***** Source text
- Developer: Odin Computer Graphics
- Publisher: Firebird Software
- Designers: Steve Wetherill Colin Grunes
- Platforms: Commodore 64, ZX Spectrum
- Release: 1987
- Genre: Scrolling shooter
- Modes: Single-player, multiplayer

= Sidewize =

1987 video game

Sidewize is a horizontally scrolling shooter released by Firebird in 1987 for the Commodore 64 and ZX Spectrum home computers. It was followed by a sequel, Crosswize.

==Plot==
The four worlds of Omicron, Nu, Delta and Iota are under siege by the Dariard Mutants. The Warriors of the Xeolom Alliance are all that stand between the Mutants and victory.

==Gameplay==
Sidewize is a 2D horizontally scrolling shooter with similarities to the Capcom arcade game Side Arms. The player controls the warrior Dynar on his lone mission against waves of Mutants on the four worlds of the Xeolom Alliance. Dynar is equipped with an armored suit with a jetpack and an array of weapons. Power-ups may be collected for improved mobility, weapons and firepower.
**********
***** Information shown
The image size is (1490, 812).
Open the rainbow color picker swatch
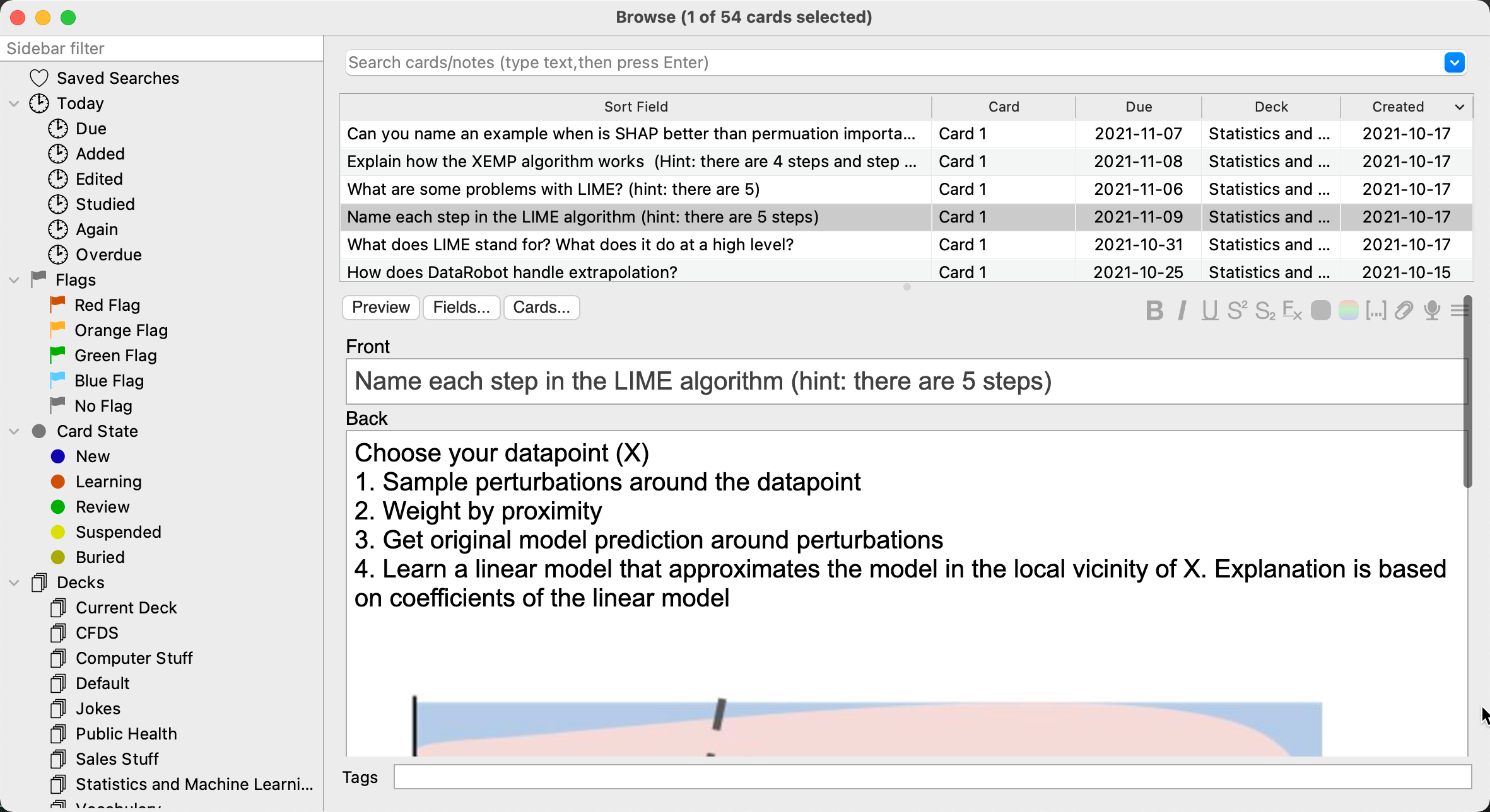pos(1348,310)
**********
***** Information shown
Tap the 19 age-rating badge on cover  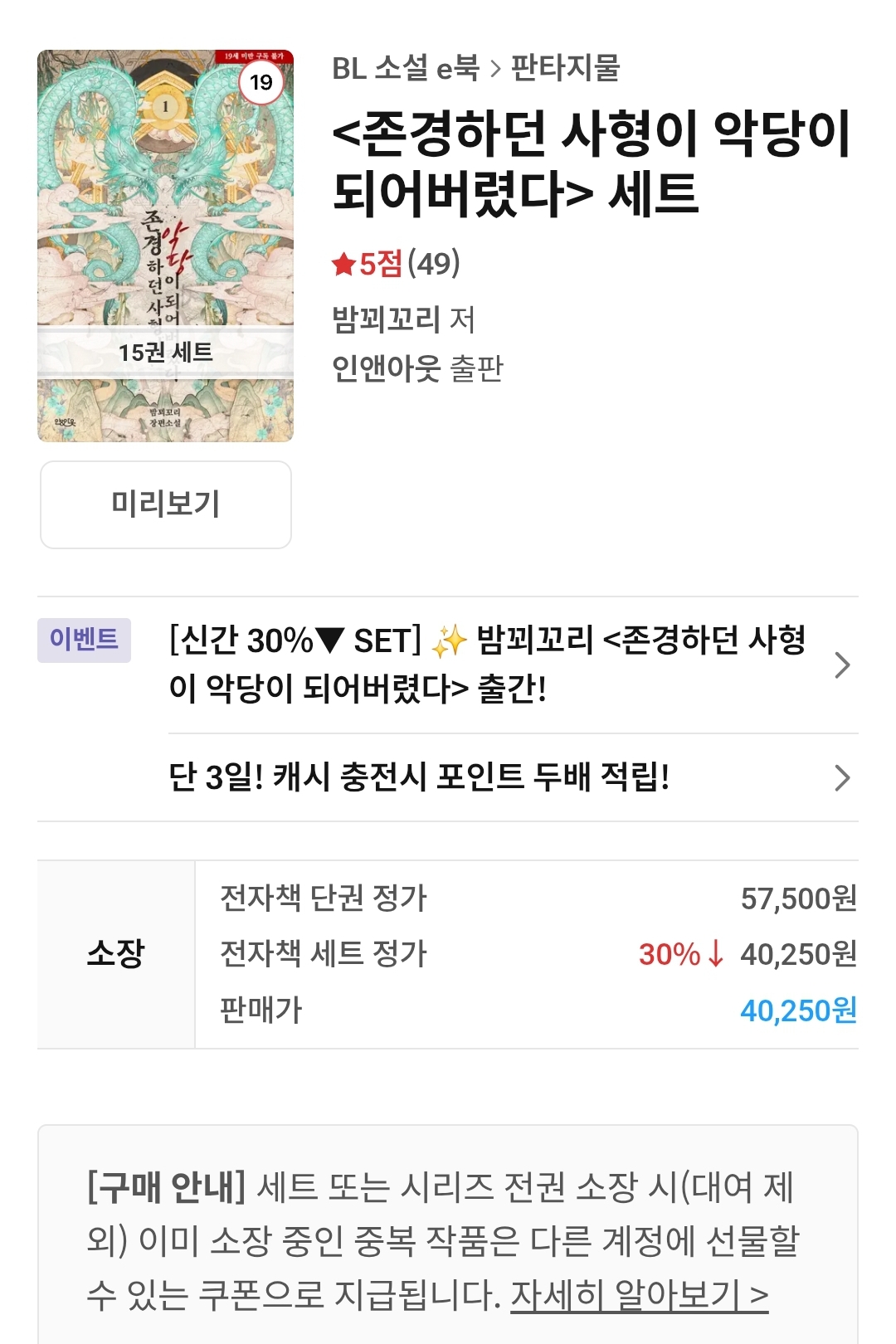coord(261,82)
**********
***** Information shown
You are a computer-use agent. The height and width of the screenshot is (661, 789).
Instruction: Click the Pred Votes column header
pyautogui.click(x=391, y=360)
**********
» **Problem to work on**:
Type out the stretch of the Sidewize article from "Sidewize is a horizontally" through "Mutants and victory.", keeping every word and mark the same. Rely only on the Sidewize article, not on the items.

» **The solution**:
Sidewize is a horizontally scrolling shooter released by Firebird in 1987 for the Commodore 64 and ZX Spectrum home computers. It was followed by a sequel, Crosswize.

==Plot==
The four worlds of Omicron, Nu, Delta and Iota are under siege by the Dariard Mutants. The Warriors of the Xeolom Alliance are all that stand between the Mutants and victory.